11º K - "Deslumbramentos"

                                                                                                     

60ª aula - 25 de Fevereiro de 2008


Escolhemos a mesa do terraço, de luzes reflectidas na água profunda e espessa. Os navios, imóveis e enigmáticos, pareciam monstros que tivessem esperado pela noite para vir à superfície. Só os barcos que ligavam as duas margens, de olhos fosforescentes, nos libertavam desta sensação de que a cidade, desprevenida, se deixara sitiar pelo rio.

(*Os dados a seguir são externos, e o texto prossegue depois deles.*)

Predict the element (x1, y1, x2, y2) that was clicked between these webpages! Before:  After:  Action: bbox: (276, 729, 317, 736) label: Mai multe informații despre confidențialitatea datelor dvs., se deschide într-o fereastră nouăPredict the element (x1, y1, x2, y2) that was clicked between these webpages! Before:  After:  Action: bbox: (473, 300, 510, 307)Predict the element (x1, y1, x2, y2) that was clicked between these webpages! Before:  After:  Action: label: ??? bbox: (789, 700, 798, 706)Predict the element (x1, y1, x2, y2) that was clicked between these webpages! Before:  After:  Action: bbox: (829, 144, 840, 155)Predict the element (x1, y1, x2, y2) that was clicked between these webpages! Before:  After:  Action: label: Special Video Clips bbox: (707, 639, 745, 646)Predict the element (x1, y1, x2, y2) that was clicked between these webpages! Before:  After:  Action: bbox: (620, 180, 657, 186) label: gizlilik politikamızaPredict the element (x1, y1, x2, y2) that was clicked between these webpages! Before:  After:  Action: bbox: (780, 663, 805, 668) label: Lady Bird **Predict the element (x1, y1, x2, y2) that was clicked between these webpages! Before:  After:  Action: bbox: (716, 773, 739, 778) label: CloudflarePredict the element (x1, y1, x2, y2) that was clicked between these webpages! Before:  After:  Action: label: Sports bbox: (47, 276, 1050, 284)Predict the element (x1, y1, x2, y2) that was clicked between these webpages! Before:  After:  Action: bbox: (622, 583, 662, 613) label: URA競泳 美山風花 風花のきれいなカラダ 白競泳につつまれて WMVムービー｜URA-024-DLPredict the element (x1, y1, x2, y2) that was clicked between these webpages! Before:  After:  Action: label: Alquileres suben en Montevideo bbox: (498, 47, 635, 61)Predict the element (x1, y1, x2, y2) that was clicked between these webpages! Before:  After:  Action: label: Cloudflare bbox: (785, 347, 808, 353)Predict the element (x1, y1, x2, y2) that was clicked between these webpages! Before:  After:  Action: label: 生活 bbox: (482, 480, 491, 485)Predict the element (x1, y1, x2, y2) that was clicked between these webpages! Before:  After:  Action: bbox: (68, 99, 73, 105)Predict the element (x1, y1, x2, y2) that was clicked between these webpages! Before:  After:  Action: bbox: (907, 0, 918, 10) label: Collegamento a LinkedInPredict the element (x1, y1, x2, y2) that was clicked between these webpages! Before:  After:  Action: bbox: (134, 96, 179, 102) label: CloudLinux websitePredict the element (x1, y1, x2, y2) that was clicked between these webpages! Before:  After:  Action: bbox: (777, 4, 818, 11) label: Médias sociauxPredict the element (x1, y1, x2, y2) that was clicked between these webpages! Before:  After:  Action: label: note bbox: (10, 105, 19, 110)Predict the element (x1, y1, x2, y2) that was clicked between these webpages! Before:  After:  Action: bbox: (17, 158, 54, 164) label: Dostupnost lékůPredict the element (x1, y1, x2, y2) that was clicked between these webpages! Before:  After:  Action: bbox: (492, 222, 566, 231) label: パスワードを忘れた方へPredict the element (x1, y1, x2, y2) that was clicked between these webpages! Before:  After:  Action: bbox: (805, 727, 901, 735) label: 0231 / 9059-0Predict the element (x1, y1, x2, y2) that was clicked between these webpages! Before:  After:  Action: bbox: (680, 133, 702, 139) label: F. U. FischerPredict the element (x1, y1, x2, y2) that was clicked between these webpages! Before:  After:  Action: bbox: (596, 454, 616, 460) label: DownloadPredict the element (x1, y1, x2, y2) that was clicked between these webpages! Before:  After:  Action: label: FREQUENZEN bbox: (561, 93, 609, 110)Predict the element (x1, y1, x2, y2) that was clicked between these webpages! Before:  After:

- Foste esta manhã ao hospital?

- Decerto.

- Muitos doentes?

Clarisse não insistiu. De olhos fitos na vastidão sonolenta das águas, seguindo-lhes, com ar absorto, o estremecimento subterrâneo, que às vezes refluía como uma mancha de óleo, ela estava, no entanto, de pensamentos a léguas dali. Bem lhe percebi a ausência. Estalei com os dedos a chamar o criado.

- Para começar, dois martinis. – E dirigindo-me a Clarisse: - Hoje, este jantar vai ser com todas as regras. Aprovas?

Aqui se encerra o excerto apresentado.